I'm sure that someone that is versed in NLP technology might have a more robust solution, but the one below is similar ones that have worked for me time and time again.

I coded my answer to match the Words Frequency data you had in your question, but it can be modified to use any keyword and synonyms dataset.

import string

# Python Dictionary
# I manually created these word relationship - primary_word:synonyms
word_relationship = {"father": ['dad', 'daddy', 'old man', 'pa', 'pappy', 'papa', 'pop'],
          "mother": ["mamma", "momma", "mama", "mammy", "mummy", "mommy", "mom", "mum"]}

# This input text is from various poems about mothers and fathers
input_text = 'The hand that rocks the cradle also makes the house a home. It is the prayers of the mother ' \
         'that keeps the family strong. When I think about my mum, I just cannot help but smile; The beauty of ' \
         'her loving heart, the easy grace in her style. I will always need my mom, regardless of my age. She ' \
         'has made me laugh, made me cry. Her love will never fade. If I could write a story, It would be the ' \
         'greatest ever told. I would write about my daddy, For he had a heart of gold. For my father, my friend, ' \
         'This to me you have always been. Through the good times and the bad, Your understanding I have had.'

# converts the input text to lowercase and splits the words based on empty space.
wordlist = input_text.lower().split()

# remove all punctuation from the wordlist
remove_punctuation = [''.join(ch for ch in s if ch not in string.punctuation) 
for s in wordlist]

# list for word frequencies
wordfreq = []

# count the frequencies of a word
for w in remove_punctuation:
wordfreq.append(remove_punctuation.count(w))

word_frequencies = (dict(zip(remove_punctuation, wordfreq)))

word_matches = []

# loop through the dictionaries
for word, frequency in word_frequencies.items():
   for keyword, synonym in word_relationship.items():
      match = [x for x in synonym if word == x]
      if word == keyword or match:
        match = ' '.join(map(str, match))
        # append the keywords (mother), synonyms(mom) and frequencies to a list
        word_matches.append([keyword, match, frequency])

# used to hold the final keyword and frequencies
final_results = {}

# list comprehension to obtain the primary keyword and its frequencies
synonym_matches = [(keyword[0], keyword[2]) for keyword in word_matches]

# iterate synonym_matches and output total frequency count for a specific keyword
for item in synonym_matches:
  if item[0] not in final_results.keys():
    frequency_count = 0
    frequency_count = frequency_count + item[1]
    final_results[item[0]] = frequency_count
  else:
    frequency_count = frequency_count + item[1]
    final_results[item[0]] = frequency_count

 
print(final_results)
# output
{'mother': 3, 'father': 2}

Other Methods

Below are some other methods and their out-of-box output.


NLTK WORDNET

In this example, I looked up the synonyms for the word 'mother.' Note that WordNet does not have the synonyms 'mom' or 'mum' linked to the word mother. These two words are within my sample text above. Also note that the word 'father' is listed as a synonym for 'mother.'

from nltk.corpus import wordnet

synonyms = []
word = 'mother'
for synonym in wordnet.synsets(word):
   for item in synonym.lemmas():
      if word != synonym.name() and len(synonym.lemma_names()) > 1:
        synonyms.append(item.name())

print(synonyms)

**Provided material:**

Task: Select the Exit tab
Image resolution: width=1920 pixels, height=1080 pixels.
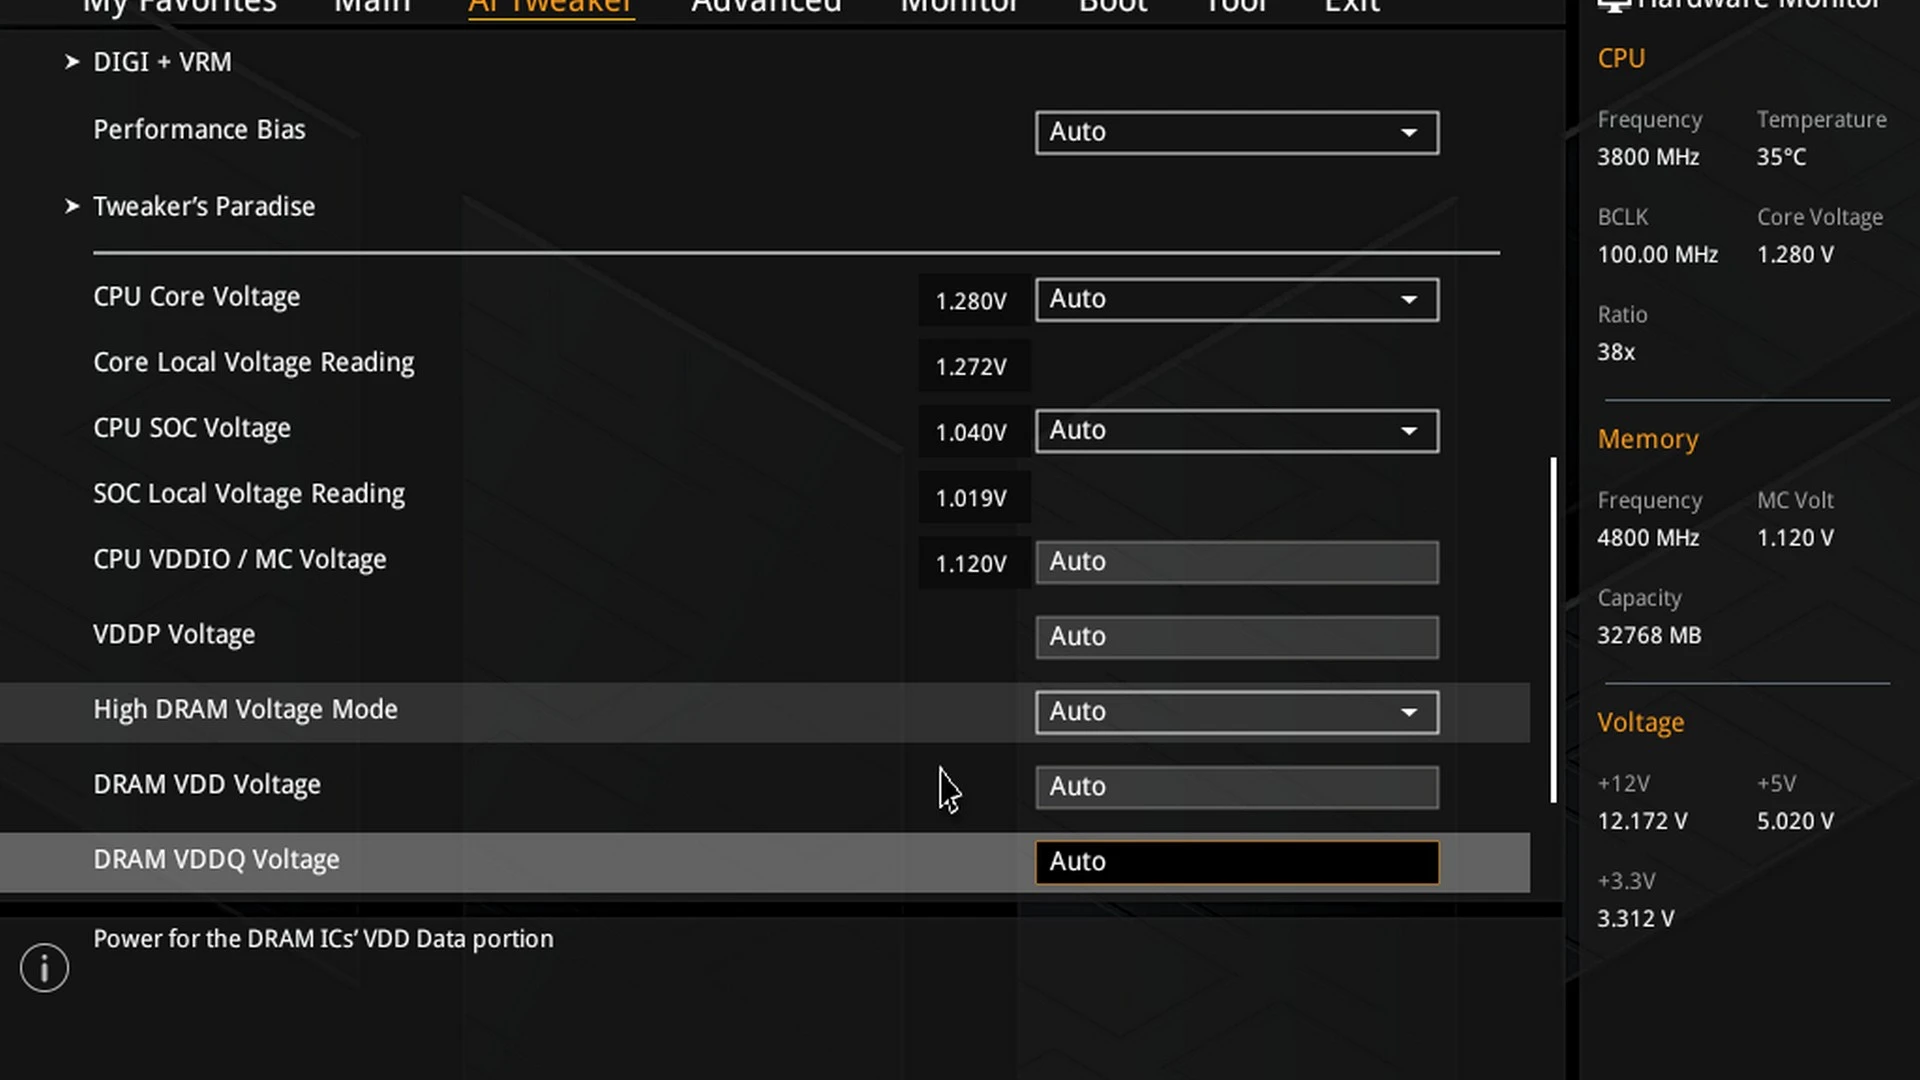Action: click(1351, 6)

**Tasks to carry out:**
**A)** The forum answer on counting synonym frequencies points out that WordNet does not link "mom" or "mum" to "mother." Using the answer's own wording, explain why the author considers this gap worth noting.
**B)** Answer these questions on the synonym-counting forum answer, one line each:
(i) Which synonyms does the dictionary list for "father"?
(ii) What output does the program print?
(iii) According to a code comment, where does the input text come from?
**C)** Proceed with the forum answer on counting keyword and synonym frequencies, starting after its final line.

**In response:**
**A)** The author notes it because "mom" and "mum" both appear in the sample text the code was run on. WordNet's synonym list for "mother" would therefore miss words that actually occur in that text.

**B)**
(i) dad, daddy, old man, pa, pappy, papa, pop
(ii) {'mother': 3, 'father': 2}
(iii) Various poems about mothers and fathers.

**C)**
['mother', 'female_parent', 'mother', 'fuss', 'overprotect', 'beget', 'get', 'engender', 'father', 'mother', 'sire', 'generate', 'bring_forth']

PyDictionary

In this example, I looked up the synonyms for the word 'mother' using PyDictionary, which queries synonym.com. The synonyms in this example include the words 'mom' and 'mum.' This example also includes additional synonyms that WordNet did not generate.

BUT, PyDictionary also produced a synonym list for 'mum.' Which has nothing to do with the word 'mother.' It seems that PyDictionary pulled this list from the adjective section of the page instead of the noun section. It's hard for a computer to distinguish between the adjective mum and the noun mum.

from PyDictionary import PyDictionary
dictionary_mother = PyDictionary('mother')

print(dictionary_mother.getSynonyms())
# output 
[{'mother': ['mother-in-law', 'female parent', 'supermom', 'mum', 'parent', 'mom', 'momma', 'para I', 'mama', 'mummy', 'quadripara', 'mommy', 'quintipara', 'ma', 'puerpera', 'surrogate mother', 'mater', 'primipara', 'mammy', 'mamma']}]

dictionary_mum = PyDictionary('mum')

print(dictionary_mum.getSynonyms())
# output 
[{'mum': ['incommunicative', 'silent', 'uncommunicative']}]

Some of the other possible approaches are using the Oxford Dictionary API or querying thesaurus.com. Both these methods also have pitfalls. For instance the Oxford Dictionary API requires an API key and a paid subscription based on query numbers. And thesaurus.com is missing potential synonyms that could be useful in grouping words.

https://www.thesaurus.com/browse/mother
synonyms: mom, parent, ancestor, creator, mommy, origin, predecessor, progenitor, source, child-bearer, forebearer, procreator

UPDATE

Producing a precise synonym lists for each potential word in your corpus is hard and will require a multiple prong approach. The code below using WordNet and PyDictionary to create a superset of synonyms. Like all the other answers, this combine methods also leads to some over counting of word frequencies. I've been trying to reduce this over-counting by combining key and value pairs within my final dictionary of synonyms. The latter problem is much harder than I anticipated and might require me to open my own question to solve. In the end, I think that based on your use case you need to determine, which approach works best and will likely need to combine several approaches.

Thanks for posting this question, because it allowed me to look at other methods for solving a complex problem.

from string import punctuation
from nltk.corpus import stopwords
from nltk.corpus import wordnet
from PyDictionary import PyDictionary

input_text = """The hand that rocks the cradle also makes the house a home. It is the prayers of the mother
         that keeps the family strong. When I think about my mum, I just cannot help but smile; The beauty of
         her loving heart, the easy grace in her style. I will always need my mom, regardless of my age. She
         has made me laugh, made me cry. Her love will never fade. If I could write a story, It would be the
         greatest ever told. I would write about my daddy, For he had a heart of gold. For my father, my friend,
         This to me you have always been. Through the good times and the bad, Your understanding I have had."""


def normalize_textual_information(text):
   # split text into tokens by white space
   token = text.split()

   # remove punctuation from each token
   table = str.maketrans('', '', punctuation)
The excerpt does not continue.